2.4. Vooropgesteld wordt dat appellant met succes betoogt dat het college zich ten onrechte op het standpunt heeft gesteld dat de tredmolen uitsluitend binnen het bebouwingsvlak mag worden opgericht. Het college heeft miskend dat het bepaalde in artikel 8, eerste lid, aanhef en onder d, van de planvoorschriften, dat de bebouwing uitsluitend mag worden opgericht binnen het bebouwingsvlak, uitsluitend geldt ten aanzien van hoofdgebouwen. In artikel 8, eerste lid, aanhef en onder e en f, van de planvoorschriften, is ten aanzien van bijgebouwen en andere bouwwerken bepaald dat deze op het gehele bijbehorende bouwperceel mogen worden opgericht. Uit de begripsomschrijvingen in artikel 1, tweede lid, aanhef en onder b en d, van de planvoorschriften volgt, dat het bouwperceel een ruimer begrip is dan het bebouwingsvlak. Hieruit volgt dat artikel 8, eerste lid, aanhef en onder e en f van de planvoorschriften aldus moet worden gelezen dat op het bij het bebouwingsvlak behorende bouwperceel bijgebouwen en andere bouwwerken mogen worden opgericht.
2.5. De Afdeling constateert evenwel dat de hoogte van de tredmolen de ingevolge artikel 8, eerste lid, aanhef en onder i, van de planvoorschriften geldende maximale hoogte van 2 meter voor andere bouwwerken, overschrijdt. Daartoe overweegt de Afdeling dat op grond van artikel 2, onder b, van de planvoorschriften, de hoogte van de tredmolen moet worden gemeten vanaf peil, zijnde de hoogte van het terrein ter plaatse van de hoofdtoegang.
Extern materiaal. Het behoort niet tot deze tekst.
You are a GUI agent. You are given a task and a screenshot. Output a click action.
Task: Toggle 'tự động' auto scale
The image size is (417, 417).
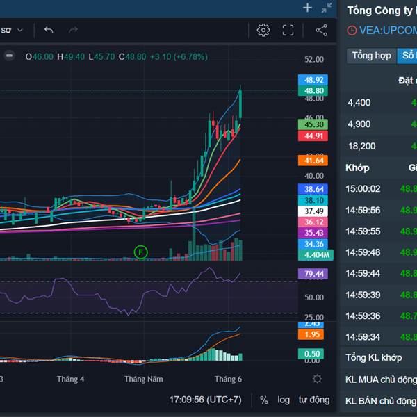pos(314,400)

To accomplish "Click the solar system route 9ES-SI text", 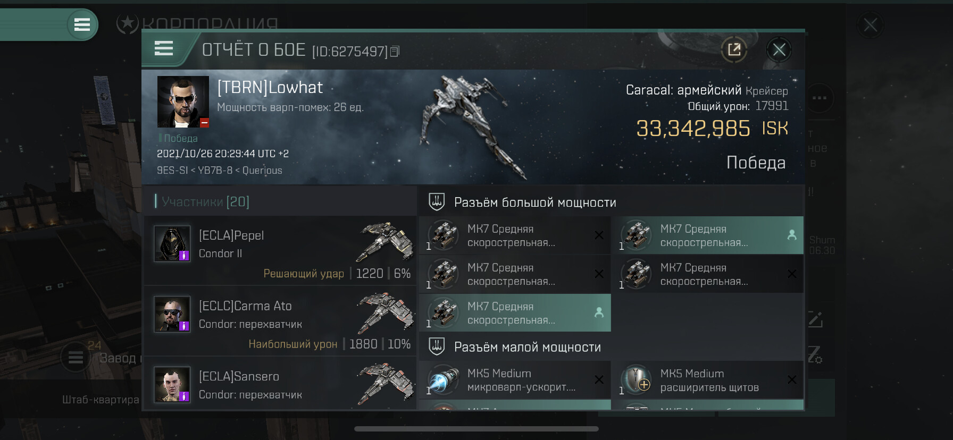I will coord(172,171).
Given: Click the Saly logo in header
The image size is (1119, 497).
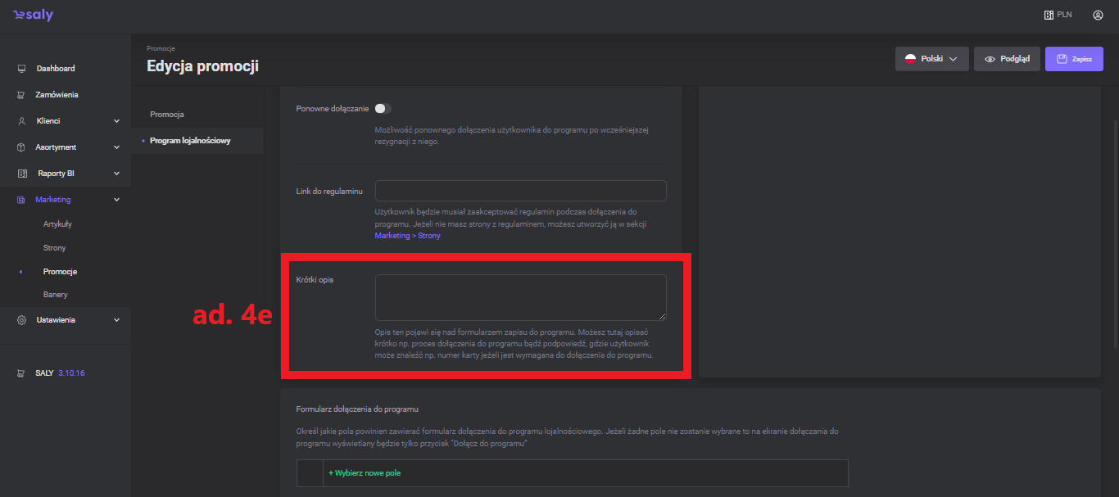Looking at the screenshot, I should pos(33,16).
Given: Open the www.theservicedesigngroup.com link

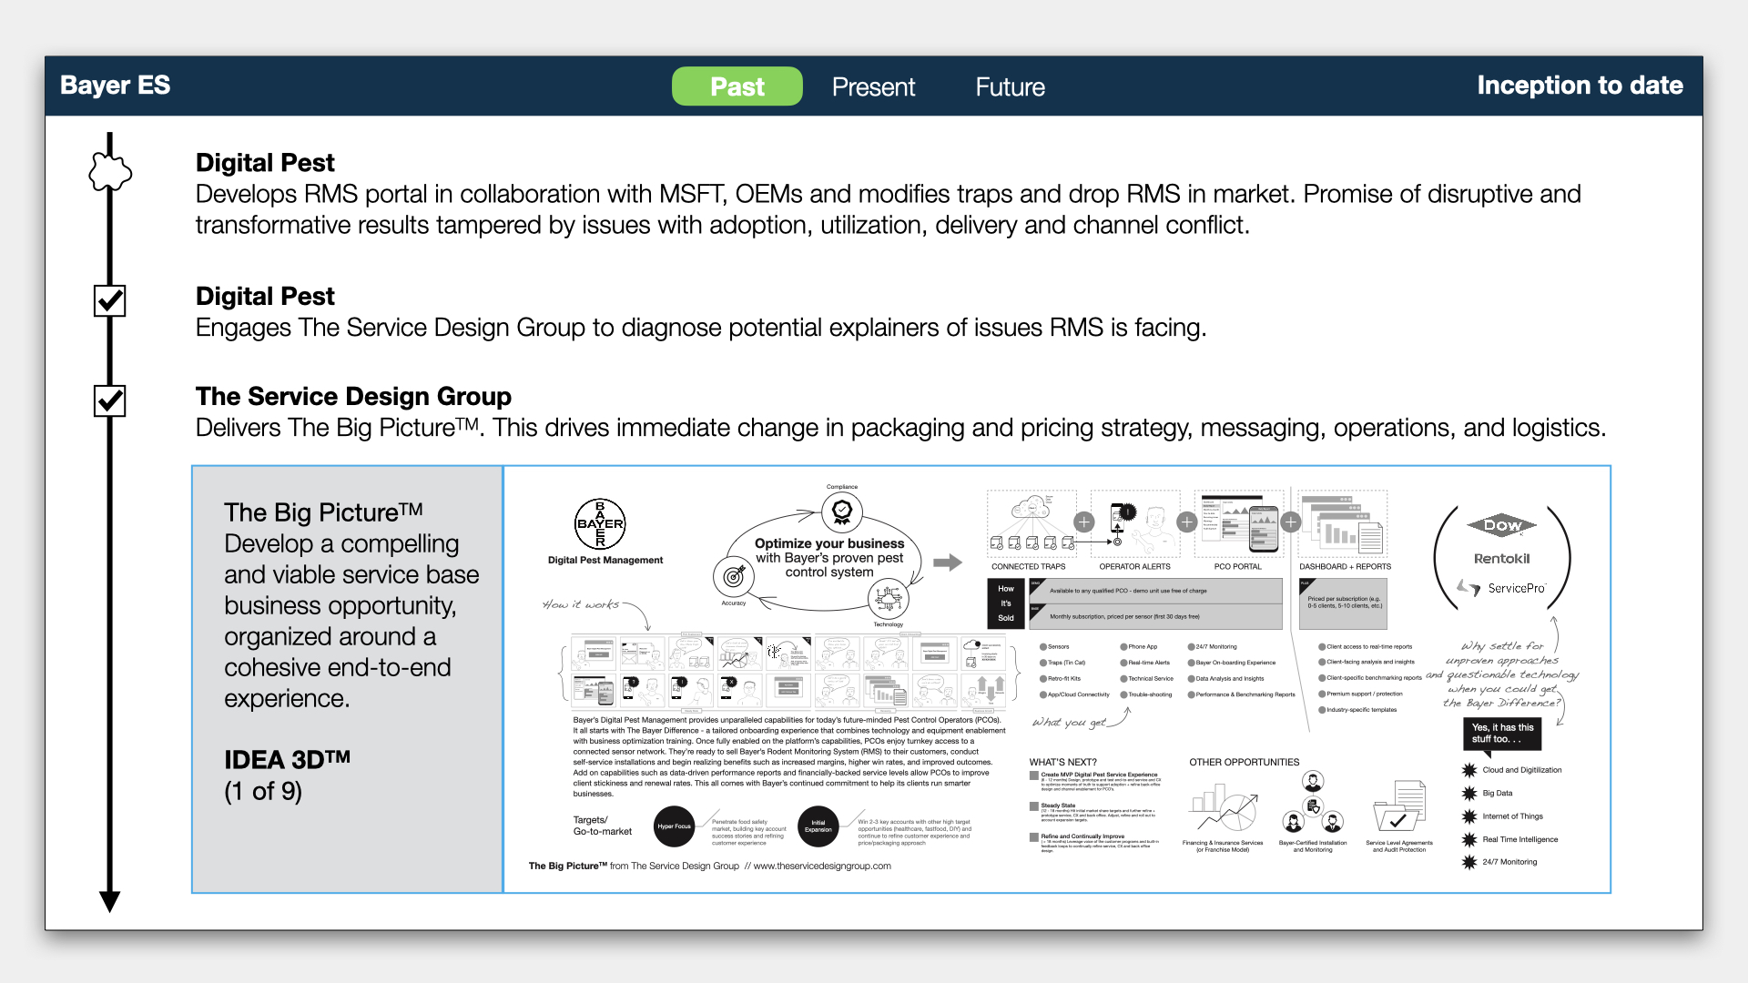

Gemeten vanaf het terrein ter plaatse van de ingegraven hoofdtoegang, bedraagt de bouwhoogte van de tredmolen 3 meter, hetgeen in strijd is met het bestemmingsplan.
2.6. Het betoog van appellant dat de rechtbank heeft miskend dat het college ten onrechte niet heeft beoordeeld of voor het bouwplan vrijstelling als bedoeld in artikel 19 van de Wet op de Ruimtelijke Ordening (hierna: WRO) kon worden verleend treft geen doel. Vaststaat dat het bestemmingsplan niet ingevolge artikel 33, eerste lid, van de WRO binnen tien jaar is herzien. Voorts was geen sprake van de terinzagelegging van een ontwerp voor een herziening van het bestemmingsplan of van een door de gemeenteraad genomen voorbereidingsbesluit. Nu aldus niet was voldaan aan de ingevolge artikel 19, vierde lid, van de WRO geldende vereisten voor het verlenen van vrijstelling, kon deze reeds hierom niet worden verleend. Aan de omstandigheid dat de monumentencommissie positief heeft geadviseerd ten aanzien van het bouwplan, kan in dit verband geen gewicht worden toegekend.
2.7. Het vorenstaande leidt tot de slotsom dat het hoger beroep gegrond is. Nu echter het dictum van de aangevallen uitspraak juist is, moet die uitspraak, met verbetering van de gronden waarop zij rust, worden bevestigd.
2.8. Voor een proceskostenveroordeling bestaat geen aanleiding.
De Afdeling bestuursrechtspraak van de Raad van State
Recht doende in naam der Koningin:
I. verklaart het hoger beroep gegrond;
II. bevestigt de aangevallen uitspraak;
III. gelast dat de gemeente Soest aan appellant het door hem voor de behandeling van het hoger beroep betaalde griffierecht, ten bedrage van € 205,00, zegge tweehonderdvijf euro, vergoedt.
Aldus vastgesteld door mr. B.J. van Ettekoven, Lid van de enkelvoudige kamer, in tegenwoordigheid van mr. J.H. Roelfsema, ambtenaar van Staat.